Task → Your response must consist of one number: how many lines in this material contain the word "will".
═══ Data for analysis
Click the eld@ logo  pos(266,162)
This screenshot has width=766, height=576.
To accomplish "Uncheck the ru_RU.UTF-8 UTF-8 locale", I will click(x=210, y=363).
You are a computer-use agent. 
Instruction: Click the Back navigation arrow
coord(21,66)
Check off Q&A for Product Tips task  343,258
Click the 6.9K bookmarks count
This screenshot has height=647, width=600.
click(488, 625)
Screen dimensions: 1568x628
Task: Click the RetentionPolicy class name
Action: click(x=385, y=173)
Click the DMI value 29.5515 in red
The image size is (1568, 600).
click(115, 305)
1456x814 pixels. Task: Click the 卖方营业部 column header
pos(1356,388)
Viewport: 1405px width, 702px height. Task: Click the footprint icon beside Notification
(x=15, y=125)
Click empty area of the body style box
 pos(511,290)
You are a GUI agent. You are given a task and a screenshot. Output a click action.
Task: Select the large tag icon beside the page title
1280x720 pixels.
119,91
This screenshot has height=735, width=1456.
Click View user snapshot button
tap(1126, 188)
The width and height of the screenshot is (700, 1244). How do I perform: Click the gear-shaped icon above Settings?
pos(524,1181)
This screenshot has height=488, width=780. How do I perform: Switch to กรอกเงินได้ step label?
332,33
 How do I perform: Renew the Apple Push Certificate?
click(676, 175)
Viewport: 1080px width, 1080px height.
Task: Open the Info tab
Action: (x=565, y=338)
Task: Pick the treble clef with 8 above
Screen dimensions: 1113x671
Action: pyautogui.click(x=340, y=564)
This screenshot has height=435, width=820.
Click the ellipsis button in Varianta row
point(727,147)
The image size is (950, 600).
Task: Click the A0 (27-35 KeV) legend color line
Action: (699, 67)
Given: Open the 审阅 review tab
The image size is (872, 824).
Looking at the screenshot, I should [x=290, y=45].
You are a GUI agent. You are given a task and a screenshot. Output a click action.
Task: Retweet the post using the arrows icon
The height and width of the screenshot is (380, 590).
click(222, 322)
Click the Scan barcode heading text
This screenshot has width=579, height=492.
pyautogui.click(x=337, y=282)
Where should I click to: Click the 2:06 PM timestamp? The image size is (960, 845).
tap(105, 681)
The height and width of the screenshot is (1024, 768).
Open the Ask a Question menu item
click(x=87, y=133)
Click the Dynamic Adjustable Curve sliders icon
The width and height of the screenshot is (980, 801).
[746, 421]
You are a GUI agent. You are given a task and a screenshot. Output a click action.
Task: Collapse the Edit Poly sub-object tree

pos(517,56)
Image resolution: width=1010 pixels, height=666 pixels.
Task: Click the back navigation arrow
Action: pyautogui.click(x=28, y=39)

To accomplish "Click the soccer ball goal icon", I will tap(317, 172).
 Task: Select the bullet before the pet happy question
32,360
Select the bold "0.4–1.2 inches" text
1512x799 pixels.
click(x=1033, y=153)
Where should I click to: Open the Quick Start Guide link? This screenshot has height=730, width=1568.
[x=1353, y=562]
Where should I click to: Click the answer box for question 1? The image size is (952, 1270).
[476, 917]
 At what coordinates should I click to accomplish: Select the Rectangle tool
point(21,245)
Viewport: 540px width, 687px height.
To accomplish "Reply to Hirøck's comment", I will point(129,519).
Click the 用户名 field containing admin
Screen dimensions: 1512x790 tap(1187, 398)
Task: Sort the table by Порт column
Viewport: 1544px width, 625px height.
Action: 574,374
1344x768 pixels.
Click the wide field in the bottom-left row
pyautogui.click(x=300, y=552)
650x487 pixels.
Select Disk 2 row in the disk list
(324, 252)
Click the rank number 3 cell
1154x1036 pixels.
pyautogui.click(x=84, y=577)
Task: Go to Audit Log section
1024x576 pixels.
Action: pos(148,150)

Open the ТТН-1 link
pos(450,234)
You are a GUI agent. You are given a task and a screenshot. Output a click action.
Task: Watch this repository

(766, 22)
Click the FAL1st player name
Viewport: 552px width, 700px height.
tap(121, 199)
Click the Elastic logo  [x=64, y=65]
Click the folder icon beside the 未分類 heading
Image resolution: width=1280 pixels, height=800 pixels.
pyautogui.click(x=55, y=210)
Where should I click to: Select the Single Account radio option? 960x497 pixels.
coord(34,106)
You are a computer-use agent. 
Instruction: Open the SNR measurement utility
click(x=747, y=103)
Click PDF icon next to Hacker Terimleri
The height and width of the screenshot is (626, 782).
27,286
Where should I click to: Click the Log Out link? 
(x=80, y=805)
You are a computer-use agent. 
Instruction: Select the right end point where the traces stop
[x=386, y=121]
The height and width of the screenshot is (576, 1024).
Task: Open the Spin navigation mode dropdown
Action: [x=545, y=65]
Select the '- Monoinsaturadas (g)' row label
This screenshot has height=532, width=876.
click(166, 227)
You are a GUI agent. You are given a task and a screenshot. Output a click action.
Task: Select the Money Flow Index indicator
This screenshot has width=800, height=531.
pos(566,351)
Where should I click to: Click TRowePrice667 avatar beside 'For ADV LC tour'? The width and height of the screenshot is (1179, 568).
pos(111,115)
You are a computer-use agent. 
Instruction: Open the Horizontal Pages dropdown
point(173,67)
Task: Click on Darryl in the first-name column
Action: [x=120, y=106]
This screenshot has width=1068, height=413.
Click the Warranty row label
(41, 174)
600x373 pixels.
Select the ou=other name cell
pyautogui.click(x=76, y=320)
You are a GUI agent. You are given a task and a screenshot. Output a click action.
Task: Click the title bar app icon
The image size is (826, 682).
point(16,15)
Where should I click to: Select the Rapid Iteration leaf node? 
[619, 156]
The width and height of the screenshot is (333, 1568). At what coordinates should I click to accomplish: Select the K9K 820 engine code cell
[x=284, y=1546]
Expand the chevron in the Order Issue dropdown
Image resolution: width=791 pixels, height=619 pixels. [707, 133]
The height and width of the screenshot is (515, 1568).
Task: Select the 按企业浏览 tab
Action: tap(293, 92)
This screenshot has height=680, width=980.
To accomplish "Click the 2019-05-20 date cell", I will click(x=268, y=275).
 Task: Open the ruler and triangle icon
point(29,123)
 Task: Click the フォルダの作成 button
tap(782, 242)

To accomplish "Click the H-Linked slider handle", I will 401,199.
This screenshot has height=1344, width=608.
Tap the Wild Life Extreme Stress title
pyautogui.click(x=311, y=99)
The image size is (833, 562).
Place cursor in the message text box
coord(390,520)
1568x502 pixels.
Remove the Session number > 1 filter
══════
Response below → 5